* **DATA SHOWN**
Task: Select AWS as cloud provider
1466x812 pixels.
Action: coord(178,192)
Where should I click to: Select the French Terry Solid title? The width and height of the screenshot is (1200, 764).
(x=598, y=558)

* **WHAT THE TASK ASKS**
Rewrite all of the items above, changing every "Select" to "Choose" and keeping everything else the same.

* **OUTPUT BELOW**
Task: Choose AWS as cloud provider
1466x812 pixels.
Action: coord(178,192)
Where should I click to: Choose the French Terry Solid title? The width and height of the screenshot is (1200, 764).
(x=598, y=558)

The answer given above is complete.